The Mars Global Surveyor spacecraft orbiting the planet has failed to find the chemical signature indicating the red planet once had large bodies of open water. The finding is a severe blow to researchers who believe primitive life may have thrived on Mars.

Planetary scientists from Arizona State University in Tempe analysed data from an instrument on the spacecraft designed to detect substances called carbonates, which form when carbon dioxide comes in to contact with minerals and water. The thermal emission spectrometer detected only trace amounts of carbonates, rather than the huge amounts expected if Mars had seas and oceans, the scientists write in the journal Science.

Professor Philip Christensen, the principal investigator, said: "We believe the relatively small amounts probably did not come from oceans, but from the atmosphere interacting directly with dust.

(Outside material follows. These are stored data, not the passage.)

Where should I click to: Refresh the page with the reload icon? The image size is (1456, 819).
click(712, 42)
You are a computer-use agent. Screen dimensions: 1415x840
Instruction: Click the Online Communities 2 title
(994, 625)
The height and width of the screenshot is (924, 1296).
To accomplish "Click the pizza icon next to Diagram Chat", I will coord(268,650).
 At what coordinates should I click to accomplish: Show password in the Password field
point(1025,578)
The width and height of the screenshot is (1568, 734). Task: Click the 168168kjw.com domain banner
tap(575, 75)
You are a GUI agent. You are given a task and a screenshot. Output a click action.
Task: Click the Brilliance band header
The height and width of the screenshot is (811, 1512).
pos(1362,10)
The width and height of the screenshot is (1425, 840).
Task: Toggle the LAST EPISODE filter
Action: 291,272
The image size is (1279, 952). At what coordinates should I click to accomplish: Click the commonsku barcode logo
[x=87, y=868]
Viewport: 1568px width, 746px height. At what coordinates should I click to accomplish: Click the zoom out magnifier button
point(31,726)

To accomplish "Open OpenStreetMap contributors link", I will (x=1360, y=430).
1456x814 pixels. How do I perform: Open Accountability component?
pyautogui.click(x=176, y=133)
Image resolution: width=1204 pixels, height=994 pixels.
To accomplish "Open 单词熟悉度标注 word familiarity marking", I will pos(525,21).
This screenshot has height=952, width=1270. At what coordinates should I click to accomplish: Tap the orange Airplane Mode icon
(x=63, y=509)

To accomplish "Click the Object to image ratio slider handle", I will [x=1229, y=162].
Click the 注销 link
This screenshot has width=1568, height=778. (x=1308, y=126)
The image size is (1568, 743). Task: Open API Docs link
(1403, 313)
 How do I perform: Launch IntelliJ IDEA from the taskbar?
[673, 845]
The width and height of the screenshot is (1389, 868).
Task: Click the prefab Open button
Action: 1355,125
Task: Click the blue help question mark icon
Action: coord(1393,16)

Tiny amounts of water in Mars' atmosphere can interact with dust to form the small amounts of carbonate that we see.

"This seems to be the result of a thin atmosphere interacting with dust, not oceans interacting with the big, thick atmosphere that many people have thought once existed there," he added.

Mars is now a bitterly cold planet with a thin, carbon dioxide atmosphere that is unable to retain any heat or any water that may have existed. It would be impossible for life to exist on the surface of the planet, although deep, subterranean life is a distant possibility.

Things could have been very different three billion years ago when Mars was thought to have had vast oceans and a much thicker atmosphere. But this should have left behind huge deposits of carbonates. The fact that it hasn't "points to a cold, frozen, ice Mars that has probably always been that way, as opposed to a warm, humid, ocean Mars," Professor Christensen said.